Former President Bill Clinton electrified the Democratic National Convention Wednesday night. Now it is President Obama's turn. There are a lot of issues that can and will be discussed but the albatross around this administration's neck is the economy. So how will he address the issue tonight at the Time Warner Cable Arena in Charlotte, North Carolina?
Obama 2012 Campaign Advisor, Patrick Gaspard says, "I think that President Obama is gonna tell the story about this economy and what he has done to pull us out of this economy, by walking us again through the prism of the shared values he has with middle class Americans."
Democratic strategists contend the president's poll numbers are directly tied to the middle class pocketbook.

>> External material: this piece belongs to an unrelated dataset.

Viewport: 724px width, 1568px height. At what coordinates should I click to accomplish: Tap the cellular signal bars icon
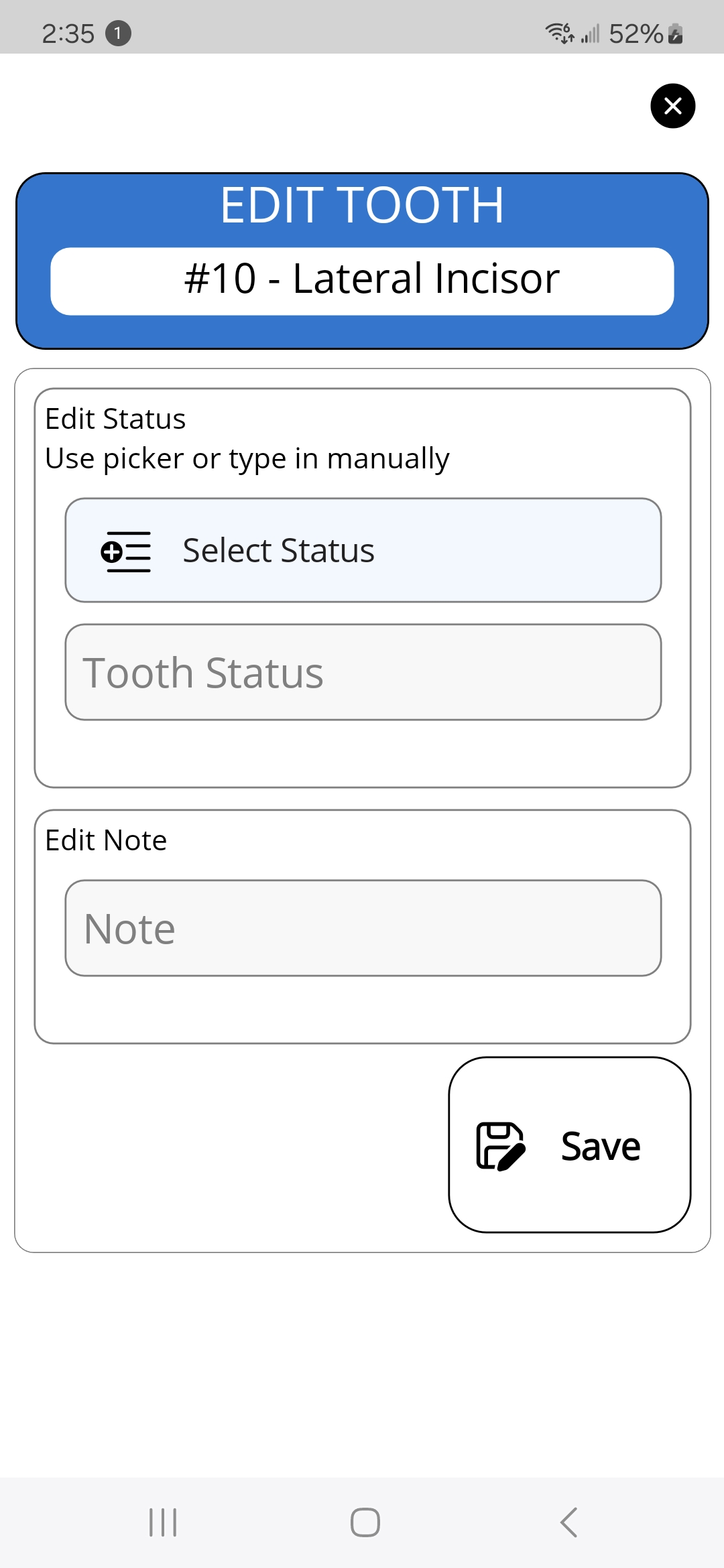click(590, 33)
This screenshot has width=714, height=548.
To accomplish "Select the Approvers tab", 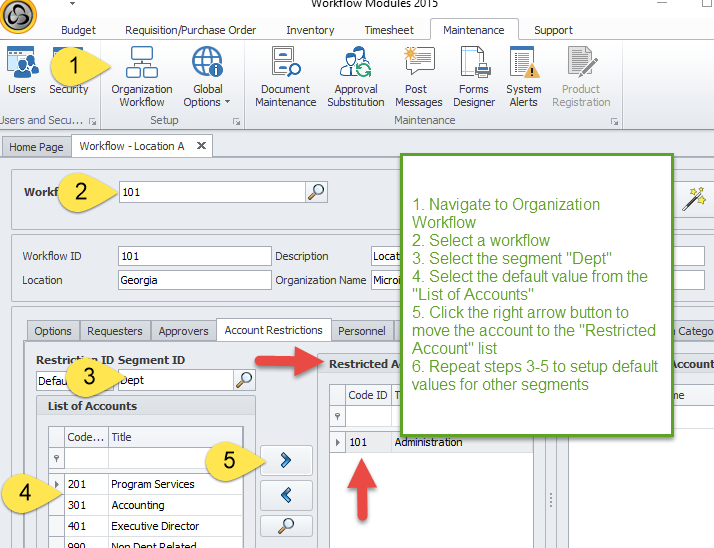I will [183, 331].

Robert Johnson, founder of BET and of The RLJ Companies, contends "the moment has arrived "for the President to step up with an aggressive outreach for black America in his speech" to get them enthusiastic about going to the polls like he has with other communities to include the women’s, Hispanic and LGBT vote.
Johnson says, "We have suffered through four years of 14 percent and above African-American unemployment. If the whole country were facing 14.3 percent unemployment, it would be total turmoil in demanding change to put people back to work. I think its incumbent of the president to talk about the fact and we cannot tolerate 14.3 percent among African-Americans any more than we tolerate 8.3 percent for all Americans."
Congressman Xavier Beccerra is attending the DNC and says the most important factor for minority America is, "jobs, jobs, jobs. That's it!" Becerra, the vice chair of the Democratic Caucus says, "if we are working we are doing much better…It is all about jobs. If you look at every study, it shows that our net worth as a family, our ability to send our kids to a good college, everything is dependent on having money. That means good jobs."
In the past few months, Labor Secretary Hilda Solis acknowledged a million jobs were created and half of that number went to the Latino workforce. Becerra was asked to respond to that statistic. "More and more jobs in America are requiring high skill. More and more, you've got to have college or some college in order to be able to keep a good paying job." The Los Angeles Congressman admits labor jobs may not keep families afloat like years ago, saying they "are not paying as well and are going away."
On the jobs front, the August 2012 jobs numbers are to be released Friday by the labor department. The numbers could be one determining factor as to how long and much of a bump in poll numbers President Obama receives after his Thursday night DNC speech. The numbers are released early Friday morning; just hours after the president's speech that is expected to rally the Democratic Party.
Meanwhile, last week at the Republican National Convention, Governor Mitt Romney said if he were elected president, he would create 12 million jobs in four years’ time.